I don’t typically think of Hiller as one of the games top 15 goalies, so these numbers caught me a bit by surprise. He’ll struggle to get wins, and that goals against average is going to be an issue no matter how herculean Giordano’s efforts are. But if you’re in a league with saves and save percentage as categories, maybe he as value as a low end number two tender or high-end three.
Your crazy factoid of the day (I’m told a factoid is essentially just a fact, but I prefer factoid – sounds all fancy-like): of goalies that played 41 or more games, Sergei Bobrovsky had the sixth best even strength save percentage (.931%). Behind only Rask, Varlamov, Price, Bishop, and Bernier.

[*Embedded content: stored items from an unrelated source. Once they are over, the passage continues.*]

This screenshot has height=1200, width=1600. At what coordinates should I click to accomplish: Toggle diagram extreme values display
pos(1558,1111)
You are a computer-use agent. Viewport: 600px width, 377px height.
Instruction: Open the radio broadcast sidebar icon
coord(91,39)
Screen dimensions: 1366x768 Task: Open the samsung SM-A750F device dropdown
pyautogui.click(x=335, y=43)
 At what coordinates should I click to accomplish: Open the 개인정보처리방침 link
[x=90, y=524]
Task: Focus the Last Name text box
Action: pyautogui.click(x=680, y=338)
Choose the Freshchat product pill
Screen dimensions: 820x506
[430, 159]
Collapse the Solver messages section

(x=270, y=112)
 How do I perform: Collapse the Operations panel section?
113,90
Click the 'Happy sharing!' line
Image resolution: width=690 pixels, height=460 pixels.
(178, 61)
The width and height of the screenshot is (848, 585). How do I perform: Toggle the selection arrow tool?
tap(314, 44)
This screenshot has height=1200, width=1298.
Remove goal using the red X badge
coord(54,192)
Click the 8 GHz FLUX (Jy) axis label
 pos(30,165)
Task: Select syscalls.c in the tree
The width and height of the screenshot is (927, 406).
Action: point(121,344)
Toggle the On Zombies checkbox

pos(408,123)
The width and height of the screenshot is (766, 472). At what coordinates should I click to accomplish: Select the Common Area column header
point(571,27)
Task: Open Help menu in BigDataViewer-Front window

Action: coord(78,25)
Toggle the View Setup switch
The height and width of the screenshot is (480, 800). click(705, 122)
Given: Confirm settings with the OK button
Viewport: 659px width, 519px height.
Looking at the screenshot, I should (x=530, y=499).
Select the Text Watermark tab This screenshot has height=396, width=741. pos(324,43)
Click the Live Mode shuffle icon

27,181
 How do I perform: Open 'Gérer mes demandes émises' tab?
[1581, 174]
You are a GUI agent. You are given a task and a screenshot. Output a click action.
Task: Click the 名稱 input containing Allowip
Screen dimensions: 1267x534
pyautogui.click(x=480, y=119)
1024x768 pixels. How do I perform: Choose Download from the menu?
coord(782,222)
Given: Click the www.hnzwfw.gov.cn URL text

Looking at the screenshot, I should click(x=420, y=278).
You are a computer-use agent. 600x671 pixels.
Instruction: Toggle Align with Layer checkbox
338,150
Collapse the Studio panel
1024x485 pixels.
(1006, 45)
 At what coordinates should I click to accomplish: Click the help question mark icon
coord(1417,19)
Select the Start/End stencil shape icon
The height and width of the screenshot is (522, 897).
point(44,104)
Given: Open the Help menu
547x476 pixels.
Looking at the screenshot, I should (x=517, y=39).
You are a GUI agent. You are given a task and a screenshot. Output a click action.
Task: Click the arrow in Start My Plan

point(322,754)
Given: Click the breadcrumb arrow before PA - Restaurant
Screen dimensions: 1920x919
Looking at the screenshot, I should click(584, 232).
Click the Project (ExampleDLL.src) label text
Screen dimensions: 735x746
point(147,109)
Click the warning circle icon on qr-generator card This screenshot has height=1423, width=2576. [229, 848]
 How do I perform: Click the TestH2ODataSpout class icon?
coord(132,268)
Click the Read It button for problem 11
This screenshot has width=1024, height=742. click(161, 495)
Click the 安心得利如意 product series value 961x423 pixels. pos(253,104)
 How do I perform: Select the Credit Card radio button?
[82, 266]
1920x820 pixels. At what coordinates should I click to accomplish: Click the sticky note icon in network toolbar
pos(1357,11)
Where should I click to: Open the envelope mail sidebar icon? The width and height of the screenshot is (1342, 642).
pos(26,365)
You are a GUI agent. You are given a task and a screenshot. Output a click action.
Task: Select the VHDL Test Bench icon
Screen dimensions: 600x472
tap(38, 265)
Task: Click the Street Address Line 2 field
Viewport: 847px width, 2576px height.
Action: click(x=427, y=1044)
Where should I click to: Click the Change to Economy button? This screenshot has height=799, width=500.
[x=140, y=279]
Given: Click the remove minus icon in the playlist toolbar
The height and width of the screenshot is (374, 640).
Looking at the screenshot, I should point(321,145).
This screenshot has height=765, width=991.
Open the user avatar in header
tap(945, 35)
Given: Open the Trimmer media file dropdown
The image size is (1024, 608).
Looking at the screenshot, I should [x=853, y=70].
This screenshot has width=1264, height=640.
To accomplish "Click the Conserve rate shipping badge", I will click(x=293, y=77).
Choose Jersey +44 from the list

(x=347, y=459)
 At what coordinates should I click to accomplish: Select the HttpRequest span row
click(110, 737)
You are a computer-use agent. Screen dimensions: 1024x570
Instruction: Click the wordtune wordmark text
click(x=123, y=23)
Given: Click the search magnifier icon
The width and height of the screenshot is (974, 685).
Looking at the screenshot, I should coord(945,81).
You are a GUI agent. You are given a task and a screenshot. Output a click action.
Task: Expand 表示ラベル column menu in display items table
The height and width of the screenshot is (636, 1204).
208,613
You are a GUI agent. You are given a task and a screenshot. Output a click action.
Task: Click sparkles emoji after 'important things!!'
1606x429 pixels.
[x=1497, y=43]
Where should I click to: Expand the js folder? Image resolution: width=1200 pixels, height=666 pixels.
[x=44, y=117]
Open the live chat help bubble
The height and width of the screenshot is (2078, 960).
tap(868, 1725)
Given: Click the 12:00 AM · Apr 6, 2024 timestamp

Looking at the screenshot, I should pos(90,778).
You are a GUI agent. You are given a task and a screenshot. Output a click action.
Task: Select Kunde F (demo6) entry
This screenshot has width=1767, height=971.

I’ve been driving the “Bobrovsky should be treated as a top 10 option” bus for a couple seasons now. I’ll continue to drive said bus, at least until it gets a flat tire, or Jack Johnson starts allowing too many prime scoring chances. Whichever happens first.
This isn’t really fantasy related, but stick with me here. There has been a lot of buzz around the internet around the upcoming Batman-Superman cross-over movie. I’m nervous about it. Ideally Christian Bale would have been back as the Caped Crusader. He isn’t. They went with Affleck, and I’ve got reservations. Also, the script for Superman: Man of Steel wasn’t all that impressive, and apparently a lot of the writing crew is back for this one.
Of course even with my doubts – it’s Batman versus Superman. It’s what we’ve all wanted since we were old enough to want things. Little kids tug on their Dad’s coats at the grocery store asking “Daddy, why can’t Batman and Superman be in a movie together?” Well they are, finally.
In hockey, we sort of had our climatic ‘best versus best’ moment a few years ago when Crosby and Ovechkin played each other in the 2009 playoffs. I bring this up as a sort of tie in to the looming decline of both players – a decline that will likely hit at some point over the next five or so seasons.
We need at least one more memory. One more playoff series. One more game. One more moment.
I don’t know if I’ve ever enjoyed hockey for hockey’s sake as much as I did that series. There is something innately special about watching arguably the two best players of a generation at the peak of their powers. Immovable object versus unstoppable force – pick your narrative.
Maybe Affleck and Cavill will let us all down. Another ill-fated summer blockbuster with too many bells and whistles and not enough direction. But as long as they’re making Batman and Superman movies I’ll be lined up outside the theatre, begrudgingly ready to hand over 15 bucks.